CALGARY, Dec. 7, 2012 /PRNewswire/ - Nexen Inc. (TSX: NXY) (NYSE: NXY) announced today that under the terms of the Investment Canada Act, the Honourable Christian Paradis, Minister of Industry, has approved the proposed acquisition of Nexen by CNOOC Limited (CNOOC). No further approvals are required in Canada.

"This is an important milestone in the process and confirms our belief that this transaction provides a number of significant benefits to Canada and to Nexen," said Kevin Reinhart, Nexen's interim President and CEO. "We remain focused on working with CNOOC to bring this transaction to a close."

The closing of the acquisition remains subject to the receipt of applicable government and regulatory approvals, and the satisfaction or waiver of the other customary closing conditions.

About Nexen

Nexen Inc. is a Canadian-based global energy company, listed on the Toronto and New York stock exchanges under the symbol NXY. Nexen is focused on three growth strategies: oil sands and shale gas in western Canada and conventional exploration and development primarily in the North Sea, offshore West Africa and deepwater Gulf of Mexico.

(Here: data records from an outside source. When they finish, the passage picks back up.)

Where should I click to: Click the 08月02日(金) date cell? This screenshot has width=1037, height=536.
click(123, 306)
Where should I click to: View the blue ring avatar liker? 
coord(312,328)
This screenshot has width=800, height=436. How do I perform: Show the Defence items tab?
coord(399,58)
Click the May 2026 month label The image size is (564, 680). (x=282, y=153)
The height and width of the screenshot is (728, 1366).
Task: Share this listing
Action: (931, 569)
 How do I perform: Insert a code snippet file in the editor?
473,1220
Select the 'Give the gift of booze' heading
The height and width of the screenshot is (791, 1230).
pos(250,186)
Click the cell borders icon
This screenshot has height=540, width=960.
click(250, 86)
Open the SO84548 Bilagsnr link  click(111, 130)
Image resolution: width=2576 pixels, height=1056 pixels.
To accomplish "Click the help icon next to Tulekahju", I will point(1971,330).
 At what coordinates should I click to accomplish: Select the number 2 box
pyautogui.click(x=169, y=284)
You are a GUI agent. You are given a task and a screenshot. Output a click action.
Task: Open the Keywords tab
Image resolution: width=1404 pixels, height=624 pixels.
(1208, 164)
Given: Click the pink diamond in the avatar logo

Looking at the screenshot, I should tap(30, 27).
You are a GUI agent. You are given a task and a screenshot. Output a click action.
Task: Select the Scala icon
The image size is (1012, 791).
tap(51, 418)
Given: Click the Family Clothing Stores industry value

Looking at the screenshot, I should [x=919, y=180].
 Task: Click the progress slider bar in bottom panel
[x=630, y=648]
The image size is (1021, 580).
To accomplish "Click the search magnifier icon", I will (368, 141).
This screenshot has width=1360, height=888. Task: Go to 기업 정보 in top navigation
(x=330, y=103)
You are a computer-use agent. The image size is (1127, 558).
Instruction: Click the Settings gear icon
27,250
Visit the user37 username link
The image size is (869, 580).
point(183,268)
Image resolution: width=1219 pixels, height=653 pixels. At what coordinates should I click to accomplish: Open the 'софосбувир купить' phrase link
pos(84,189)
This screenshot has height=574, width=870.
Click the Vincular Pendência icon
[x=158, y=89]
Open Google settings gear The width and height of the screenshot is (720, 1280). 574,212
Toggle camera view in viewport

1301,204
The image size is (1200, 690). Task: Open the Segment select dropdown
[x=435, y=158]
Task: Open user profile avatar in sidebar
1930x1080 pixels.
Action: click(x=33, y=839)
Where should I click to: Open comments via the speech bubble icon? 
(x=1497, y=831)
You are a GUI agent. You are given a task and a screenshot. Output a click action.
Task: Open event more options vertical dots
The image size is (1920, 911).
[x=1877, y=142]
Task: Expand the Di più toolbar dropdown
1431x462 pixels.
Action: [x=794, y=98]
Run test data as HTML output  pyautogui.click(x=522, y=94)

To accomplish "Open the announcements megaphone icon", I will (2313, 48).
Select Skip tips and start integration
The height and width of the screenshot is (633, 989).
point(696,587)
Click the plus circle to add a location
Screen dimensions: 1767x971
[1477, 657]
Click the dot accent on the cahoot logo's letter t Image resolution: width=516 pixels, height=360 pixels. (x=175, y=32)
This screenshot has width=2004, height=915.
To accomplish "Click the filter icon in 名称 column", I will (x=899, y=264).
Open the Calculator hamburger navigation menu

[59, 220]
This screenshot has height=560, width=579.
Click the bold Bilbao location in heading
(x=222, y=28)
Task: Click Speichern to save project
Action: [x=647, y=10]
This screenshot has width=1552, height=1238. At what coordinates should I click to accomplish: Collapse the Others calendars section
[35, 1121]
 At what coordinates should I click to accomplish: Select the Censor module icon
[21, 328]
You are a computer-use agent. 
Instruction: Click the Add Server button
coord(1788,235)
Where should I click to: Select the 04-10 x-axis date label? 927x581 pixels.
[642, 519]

Nexen adds value for shareholders through successful full-cycle oil and gas exploration and development, and leadership in ethics, integrity, governance and environmental stewardship.

Forward-Looking Statements

Certain statements in this Release constitute "forward-looking statements" (within the meaning of the United States Private Securities Litigation Reform Act of 1995, as amended) or "forward-looking information" (within the meaning of applicable Canadian securities legislation). Such statements or information (together "forward-looking statements") are generally identifiable by the forward-looking terminology used such as "anticipate", "believe", "intend", "plan", "expect", "estimate", "budget", "outlook", "forecast" or other similar words. Any statements as to possible timing and anticipated receipt of required regulatory and court approvals for the arrangement with CNOOC Limited; the ability of the parties to satisfy the conditions to, and to complete, the transaction; the anticipated timing of the closing of the transaction; and, changes in any of the foregoing are forward-looking statements.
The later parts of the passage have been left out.